I dati sono eclatanti, ma non raccontano la principale caratteristica di questa fiera: la concretezza. Prowein è un evento rigorosamente trade con pochi ristoratori, zero curiosi e tanti distributori, responsabili acquisti di società horeca, decision maker che operano a livello globale. Prowein non è una fiera tedesca, è un evento internazionale tale da spingere anche i produttori provenienti da paesi che tendono a difendere il proprio sistema wine, come i francesi, a spostarsi per tre giorni nella città della Ruhr. Tra i nuovi ingressi nel padiglione 16, uno dei due presidiati dagli italiani, spiccano quelli dei top brand del beverage del gruppo Nestlè, Acqua Panna e San Pellegrino, oltre al coffe point Nespresso. Italia (con circa 1.500 aziende) e Francia (1.400) sono le nazioni più rappresentate a livello di espositori, davanti alla Germania che ha raccolto 960 produttori e alla Spagna che ne ha circa 600. La panoramica worldwide del mondo vinicolo è completata da Austria, Portogallo e dai paesi del nuovo mondo, con 600 produttori da Asia, Africa e Americhe, compresi alcuni sperduti arcipelaghi oceanici. Intanto guadagna spazio in fiera la produzione di vini organici, con 250 espositori contro i 130 del 2009, e nell’alto di gamma si rafforza la presenza delle maison dello champagne con circa 200 brand rappresentati.

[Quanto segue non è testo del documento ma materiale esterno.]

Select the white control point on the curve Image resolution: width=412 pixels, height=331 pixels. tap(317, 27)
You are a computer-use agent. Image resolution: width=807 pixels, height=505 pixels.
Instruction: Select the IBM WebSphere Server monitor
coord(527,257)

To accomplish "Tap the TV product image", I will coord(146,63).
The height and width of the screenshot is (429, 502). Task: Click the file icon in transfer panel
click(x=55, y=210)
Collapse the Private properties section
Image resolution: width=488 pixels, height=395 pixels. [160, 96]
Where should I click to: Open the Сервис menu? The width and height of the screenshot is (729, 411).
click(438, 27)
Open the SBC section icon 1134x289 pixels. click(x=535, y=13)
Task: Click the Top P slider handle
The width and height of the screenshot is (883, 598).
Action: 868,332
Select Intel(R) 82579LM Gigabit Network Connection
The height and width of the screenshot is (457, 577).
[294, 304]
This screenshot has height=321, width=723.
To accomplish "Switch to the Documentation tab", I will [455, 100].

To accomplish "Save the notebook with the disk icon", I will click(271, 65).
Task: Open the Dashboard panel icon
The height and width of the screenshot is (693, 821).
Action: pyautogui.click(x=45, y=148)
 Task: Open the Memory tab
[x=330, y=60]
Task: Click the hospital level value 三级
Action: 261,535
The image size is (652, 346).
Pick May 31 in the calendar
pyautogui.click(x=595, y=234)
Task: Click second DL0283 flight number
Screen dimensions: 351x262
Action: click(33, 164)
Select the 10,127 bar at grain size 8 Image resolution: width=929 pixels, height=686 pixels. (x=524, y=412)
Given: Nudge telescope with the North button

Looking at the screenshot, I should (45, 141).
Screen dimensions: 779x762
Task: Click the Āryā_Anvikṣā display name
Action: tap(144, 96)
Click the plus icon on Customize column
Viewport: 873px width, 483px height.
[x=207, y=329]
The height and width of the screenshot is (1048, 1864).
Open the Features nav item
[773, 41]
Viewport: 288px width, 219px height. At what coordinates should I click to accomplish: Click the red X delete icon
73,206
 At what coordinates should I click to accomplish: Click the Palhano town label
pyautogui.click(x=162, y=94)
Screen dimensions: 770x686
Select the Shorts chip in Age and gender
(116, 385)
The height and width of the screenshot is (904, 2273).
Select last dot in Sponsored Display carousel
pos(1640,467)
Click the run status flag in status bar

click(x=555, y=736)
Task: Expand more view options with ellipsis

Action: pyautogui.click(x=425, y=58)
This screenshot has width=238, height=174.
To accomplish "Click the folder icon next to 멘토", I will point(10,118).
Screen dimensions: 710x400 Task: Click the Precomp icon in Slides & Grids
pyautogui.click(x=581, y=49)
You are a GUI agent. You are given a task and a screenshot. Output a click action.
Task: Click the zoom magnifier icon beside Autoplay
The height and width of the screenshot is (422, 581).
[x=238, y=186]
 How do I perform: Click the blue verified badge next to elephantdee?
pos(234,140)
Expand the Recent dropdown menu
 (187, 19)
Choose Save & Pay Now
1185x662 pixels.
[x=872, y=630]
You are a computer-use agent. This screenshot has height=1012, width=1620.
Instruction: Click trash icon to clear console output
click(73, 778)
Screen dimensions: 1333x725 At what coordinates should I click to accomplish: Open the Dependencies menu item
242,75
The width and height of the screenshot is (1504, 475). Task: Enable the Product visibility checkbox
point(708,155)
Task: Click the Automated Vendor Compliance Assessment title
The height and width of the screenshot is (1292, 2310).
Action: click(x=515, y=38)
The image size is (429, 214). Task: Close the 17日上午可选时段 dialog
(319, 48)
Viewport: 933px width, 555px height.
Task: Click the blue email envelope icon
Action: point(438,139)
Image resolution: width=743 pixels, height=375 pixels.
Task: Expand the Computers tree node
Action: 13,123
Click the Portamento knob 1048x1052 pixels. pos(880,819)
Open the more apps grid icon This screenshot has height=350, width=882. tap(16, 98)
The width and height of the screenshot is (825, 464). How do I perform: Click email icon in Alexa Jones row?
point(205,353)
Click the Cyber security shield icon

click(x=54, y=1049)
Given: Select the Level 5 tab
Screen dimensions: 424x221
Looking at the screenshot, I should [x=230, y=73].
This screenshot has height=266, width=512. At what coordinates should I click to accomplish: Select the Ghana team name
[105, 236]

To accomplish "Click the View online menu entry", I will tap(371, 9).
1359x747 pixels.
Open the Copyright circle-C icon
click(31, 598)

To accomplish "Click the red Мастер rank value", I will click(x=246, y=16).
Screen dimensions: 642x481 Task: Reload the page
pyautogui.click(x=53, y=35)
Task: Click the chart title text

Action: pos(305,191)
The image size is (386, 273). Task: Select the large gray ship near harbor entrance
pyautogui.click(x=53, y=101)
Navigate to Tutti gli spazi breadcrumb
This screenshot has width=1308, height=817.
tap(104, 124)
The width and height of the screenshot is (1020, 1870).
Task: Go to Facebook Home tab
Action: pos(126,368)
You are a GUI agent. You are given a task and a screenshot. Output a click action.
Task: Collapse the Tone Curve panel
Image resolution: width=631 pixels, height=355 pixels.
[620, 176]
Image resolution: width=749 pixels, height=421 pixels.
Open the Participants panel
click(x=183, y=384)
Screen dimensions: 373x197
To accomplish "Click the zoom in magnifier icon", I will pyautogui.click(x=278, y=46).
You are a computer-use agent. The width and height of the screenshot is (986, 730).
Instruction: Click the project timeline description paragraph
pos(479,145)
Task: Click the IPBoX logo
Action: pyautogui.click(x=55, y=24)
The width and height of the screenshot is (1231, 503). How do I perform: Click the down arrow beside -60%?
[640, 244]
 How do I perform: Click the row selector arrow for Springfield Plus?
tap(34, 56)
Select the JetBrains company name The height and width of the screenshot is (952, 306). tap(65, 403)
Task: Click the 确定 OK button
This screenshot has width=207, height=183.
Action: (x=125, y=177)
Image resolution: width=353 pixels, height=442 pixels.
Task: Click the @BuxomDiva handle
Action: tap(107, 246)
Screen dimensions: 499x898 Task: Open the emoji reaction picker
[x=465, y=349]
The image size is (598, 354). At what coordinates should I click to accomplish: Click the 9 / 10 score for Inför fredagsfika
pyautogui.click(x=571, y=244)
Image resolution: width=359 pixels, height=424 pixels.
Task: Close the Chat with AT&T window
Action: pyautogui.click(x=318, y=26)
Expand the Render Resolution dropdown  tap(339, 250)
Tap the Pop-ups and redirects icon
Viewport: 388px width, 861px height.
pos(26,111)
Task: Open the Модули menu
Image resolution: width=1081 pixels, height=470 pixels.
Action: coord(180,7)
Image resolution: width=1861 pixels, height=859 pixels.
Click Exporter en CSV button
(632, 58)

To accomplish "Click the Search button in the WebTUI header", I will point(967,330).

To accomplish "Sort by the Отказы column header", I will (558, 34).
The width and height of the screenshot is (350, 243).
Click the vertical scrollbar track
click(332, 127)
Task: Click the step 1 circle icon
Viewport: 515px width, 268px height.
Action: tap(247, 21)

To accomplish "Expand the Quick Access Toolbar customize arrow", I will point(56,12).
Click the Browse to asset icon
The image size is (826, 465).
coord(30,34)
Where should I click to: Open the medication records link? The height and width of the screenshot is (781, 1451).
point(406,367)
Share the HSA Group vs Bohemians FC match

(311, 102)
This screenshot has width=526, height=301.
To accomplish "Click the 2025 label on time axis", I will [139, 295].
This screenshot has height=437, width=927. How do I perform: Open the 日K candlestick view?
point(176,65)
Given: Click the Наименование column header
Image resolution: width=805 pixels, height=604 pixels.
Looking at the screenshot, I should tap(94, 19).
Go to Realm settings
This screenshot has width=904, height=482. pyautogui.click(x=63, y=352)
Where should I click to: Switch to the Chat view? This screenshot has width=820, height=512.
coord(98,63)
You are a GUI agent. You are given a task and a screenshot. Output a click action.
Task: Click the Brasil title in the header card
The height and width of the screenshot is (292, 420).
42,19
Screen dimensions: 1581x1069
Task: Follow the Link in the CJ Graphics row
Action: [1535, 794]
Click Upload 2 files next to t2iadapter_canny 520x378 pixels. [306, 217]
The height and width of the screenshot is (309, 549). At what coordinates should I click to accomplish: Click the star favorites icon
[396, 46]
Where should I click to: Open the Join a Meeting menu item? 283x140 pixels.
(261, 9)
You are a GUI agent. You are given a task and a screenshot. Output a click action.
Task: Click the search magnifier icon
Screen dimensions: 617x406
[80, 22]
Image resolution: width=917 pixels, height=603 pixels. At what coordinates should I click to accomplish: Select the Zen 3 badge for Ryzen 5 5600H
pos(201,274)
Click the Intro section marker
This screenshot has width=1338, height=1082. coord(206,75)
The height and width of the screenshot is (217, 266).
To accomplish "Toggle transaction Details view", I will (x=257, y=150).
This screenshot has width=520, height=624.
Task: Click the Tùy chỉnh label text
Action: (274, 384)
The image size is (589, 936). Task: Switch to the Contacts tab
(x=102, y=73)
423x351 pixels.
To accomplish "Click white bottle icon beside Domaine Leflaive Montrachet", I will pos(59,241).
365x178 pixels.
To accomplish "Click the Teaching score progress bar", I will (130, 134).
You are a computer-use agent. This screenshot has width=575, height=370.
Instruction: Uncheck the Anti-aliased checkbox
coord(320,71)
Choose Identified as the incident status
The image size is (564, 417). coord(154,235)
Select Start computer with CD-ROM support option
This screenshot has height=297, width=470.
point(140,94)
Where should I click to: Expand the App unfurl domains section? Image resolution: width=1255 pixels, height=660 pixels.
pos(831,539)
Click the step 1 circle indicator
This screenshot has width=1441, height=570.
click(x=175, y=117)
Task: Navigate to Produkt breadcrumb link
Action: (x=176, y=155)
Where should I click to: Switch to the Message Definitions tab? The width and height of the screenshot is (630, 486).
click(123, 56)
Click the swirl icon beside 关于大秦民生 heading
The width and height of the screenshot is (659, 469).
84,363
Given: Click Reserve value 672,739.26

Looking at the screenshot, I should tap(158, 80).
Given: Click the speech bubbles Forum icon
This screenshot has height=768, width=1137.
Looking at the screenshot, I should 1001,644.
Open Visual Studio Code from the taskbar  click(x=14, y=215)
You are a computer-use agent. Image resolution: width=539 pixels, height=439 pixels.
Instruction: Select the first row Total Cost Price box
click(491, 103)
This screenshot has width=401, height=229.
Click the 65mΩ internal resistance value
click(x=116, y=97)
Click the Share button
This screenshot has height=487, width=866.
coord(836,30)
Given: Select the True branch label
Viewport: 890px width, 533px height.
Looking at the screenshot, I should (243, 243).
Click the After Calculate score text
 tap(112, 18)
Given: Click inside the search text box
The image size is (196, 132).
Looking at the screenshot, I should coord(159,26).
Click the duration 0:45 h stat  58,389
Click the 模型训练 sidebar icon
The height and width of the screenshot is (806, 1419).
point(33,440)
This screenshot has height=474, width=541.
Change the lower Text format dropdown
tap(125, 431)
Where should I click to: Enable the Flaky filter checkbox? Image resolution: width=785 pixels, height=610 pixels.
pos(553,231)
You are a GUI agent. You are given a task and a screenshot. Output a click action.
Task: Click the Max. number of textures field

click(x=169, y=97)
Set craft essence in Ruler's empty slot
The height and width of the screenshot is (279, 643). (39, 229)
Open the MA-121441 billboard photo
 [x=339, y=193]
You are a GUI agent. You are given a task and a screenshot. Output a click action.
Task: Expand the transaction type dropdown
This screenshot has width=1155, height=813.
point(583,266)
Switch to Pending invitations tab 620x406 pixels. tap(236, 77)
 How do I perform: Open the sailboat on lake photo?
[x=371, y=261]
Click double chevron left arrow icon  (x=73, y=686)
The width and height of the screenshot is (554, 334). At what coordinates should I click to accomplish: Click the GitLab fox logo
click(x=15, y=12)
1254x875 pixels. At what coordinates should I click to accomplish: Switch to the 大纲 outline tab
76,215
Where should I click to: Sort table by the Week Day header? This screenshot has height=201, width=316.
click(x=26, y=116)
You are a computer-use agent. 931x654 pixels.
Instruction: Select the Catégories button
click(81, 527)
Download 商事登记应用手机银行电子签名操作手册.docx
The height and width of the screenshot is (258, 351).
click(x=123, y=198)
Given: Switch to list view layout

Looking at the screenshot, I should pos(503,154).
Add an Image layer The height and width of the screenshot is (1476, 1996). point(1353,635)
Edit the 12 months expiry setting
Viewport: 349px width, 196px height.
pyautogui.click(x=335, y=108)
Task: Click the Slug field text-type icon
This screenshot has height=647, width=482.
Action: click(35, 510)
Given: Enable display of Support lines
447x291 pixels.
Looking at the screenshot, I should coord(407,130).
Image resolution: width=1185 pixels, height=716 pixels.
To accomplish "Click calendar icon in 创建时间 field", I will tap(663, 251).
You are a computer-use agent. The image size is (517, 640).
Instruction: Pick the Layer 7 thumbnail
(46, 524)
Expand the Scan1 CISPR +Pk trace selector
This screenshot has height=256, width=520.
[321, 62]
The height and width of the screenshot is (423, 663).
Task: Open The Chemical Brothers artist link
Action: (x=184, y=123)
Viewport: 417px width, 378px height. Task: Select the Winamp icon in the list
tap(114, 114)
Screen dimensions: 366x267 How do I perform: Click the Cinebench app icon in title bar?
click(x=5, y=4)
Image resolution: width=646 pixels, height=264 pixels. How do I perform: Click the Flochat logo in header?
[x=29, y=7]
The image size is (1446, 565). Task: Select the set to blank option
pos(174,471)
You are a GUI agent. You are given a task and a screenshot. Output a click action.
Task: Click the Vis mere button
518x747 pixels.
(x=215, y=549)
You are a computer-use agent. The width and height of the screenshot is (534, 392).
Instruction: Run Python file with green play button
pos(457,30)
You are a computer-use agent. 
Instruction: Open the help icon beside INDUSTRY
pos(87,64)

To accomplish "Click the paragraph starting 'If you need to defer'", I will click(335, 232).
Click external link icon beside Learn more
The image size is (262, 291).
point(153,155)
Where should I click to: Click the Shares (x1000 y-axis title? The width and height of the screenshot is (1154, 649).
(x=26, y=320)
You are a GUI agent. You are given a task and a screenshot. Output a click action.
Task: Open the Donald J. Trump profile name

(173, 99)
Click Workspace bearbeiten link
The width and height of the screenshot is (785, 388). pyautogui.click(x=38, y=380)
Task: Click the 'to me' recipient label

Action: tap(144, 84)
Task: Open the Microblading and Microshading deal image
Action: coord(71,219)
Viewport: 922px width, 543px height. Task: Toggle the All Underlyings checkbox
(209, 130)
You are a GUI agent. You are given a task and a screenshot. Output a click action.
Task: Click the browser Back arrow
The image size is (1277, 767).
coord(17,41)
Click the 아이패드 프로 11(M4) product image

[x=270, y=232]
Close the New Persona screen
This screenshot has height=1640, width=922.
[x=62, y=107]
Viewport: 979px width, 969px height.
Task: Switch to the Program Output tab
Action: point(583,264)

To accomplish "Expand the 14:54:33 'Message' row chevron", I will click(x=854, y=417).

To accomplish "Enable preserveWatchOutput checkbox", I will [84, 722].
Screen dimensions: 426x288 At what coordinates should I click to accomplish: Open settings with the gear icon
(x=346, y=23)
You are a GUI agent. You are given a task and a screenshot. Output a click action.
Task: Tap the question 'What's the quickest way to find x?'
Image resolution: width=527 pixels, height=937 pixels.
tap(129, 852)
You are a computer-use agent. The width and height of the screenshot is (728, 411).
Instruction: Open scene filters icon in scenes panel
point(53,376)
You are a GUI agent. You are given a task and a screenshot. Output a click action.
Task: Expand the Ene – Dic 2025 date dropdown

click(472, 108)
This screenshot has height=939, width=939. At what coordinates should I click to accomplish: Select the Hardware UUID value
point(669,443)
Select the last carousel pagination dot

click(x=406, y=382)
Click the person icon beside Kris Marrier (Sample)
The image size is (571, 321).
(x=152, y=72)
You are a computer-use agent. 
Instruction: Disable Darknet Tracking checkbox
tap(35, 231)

Alla concretezza di Prowein risponderà, tra un paio di settimane, un Vinitaly caratterizzato dal tutto esaurito. La kermesse veronese, principale strumento di promozione del vino made in Italy, si terrà dal 9 al 12 aprile in contemporanea con Sol&Agrifood ed Enolitech, saloni dedicati al food e alle macchine dei settori vinicolo e oleario, per un totale di oltre 4.200 espositori, con spazi sold out e liste di attesa per chi spera di entrare last minute in fiera con uno stand. Alla presentazione della 51ª edizione, la scorsa settimana al ministero delle Politiche agricole, gli organizzatori di Veronafiere hanno ricordato la leadership mondiale raggiunta da Vinitaly per superficie espositiva e per numero di operatori esteri, con l’obiettivo di acquisire maggiore internazionalità, occasioni di business e innovazione digitale. “Per raggiungere questi obiettivi – ha dichiarato Giovanni Mantovani, direttore generale di Veronafiere – ci stiamo attrezzando anche dal punto di vista tecnologico. Infatti, questa edizione di Vinitaly inaugura un progetto pilota di digital transformation che coinvolgerà alcune migliaia di buyer esteri, durante il quale saranno sperimentate soluzioni 4.0”. Le previsioni di Veronafiere, calcolate sulla base delle preregistrazioni, sono di una maggior affluenza qualificata estera. I nuovi arrivi, corrispondenti a circa duemila buyer, dovrebbero provenire da Nord America, Asia e nord Europa, compresa la Gran Bretagna che, sfidando l’incertezza della Brexit e della sterlina debole, sarà presente con cento nuovi compratori. Nell’ultima edizione, su 130 mila presenze complessive, quelle estere sono state circa 28 mila.
Alla capacità attrattiva di Prowein, Vinitaly risponde con il piano industriale adottato con la trasformazione in spa di Veronafiere. “Il nuovo piano da 94 milioni di euro di investimenti al 2020 ha analizzato attentamente le dinamiche del mercato fieristico mondiale, europeo e italiano”, afferma Maurizio Danese, presidente di Veronafiere. “Per il settore wine and food, il progetto prevede una crescita mirata all’estero e nuovi servizi per l’internazionalizzazione delle imprese del settore, con focus su Stati Uniti e Cina”.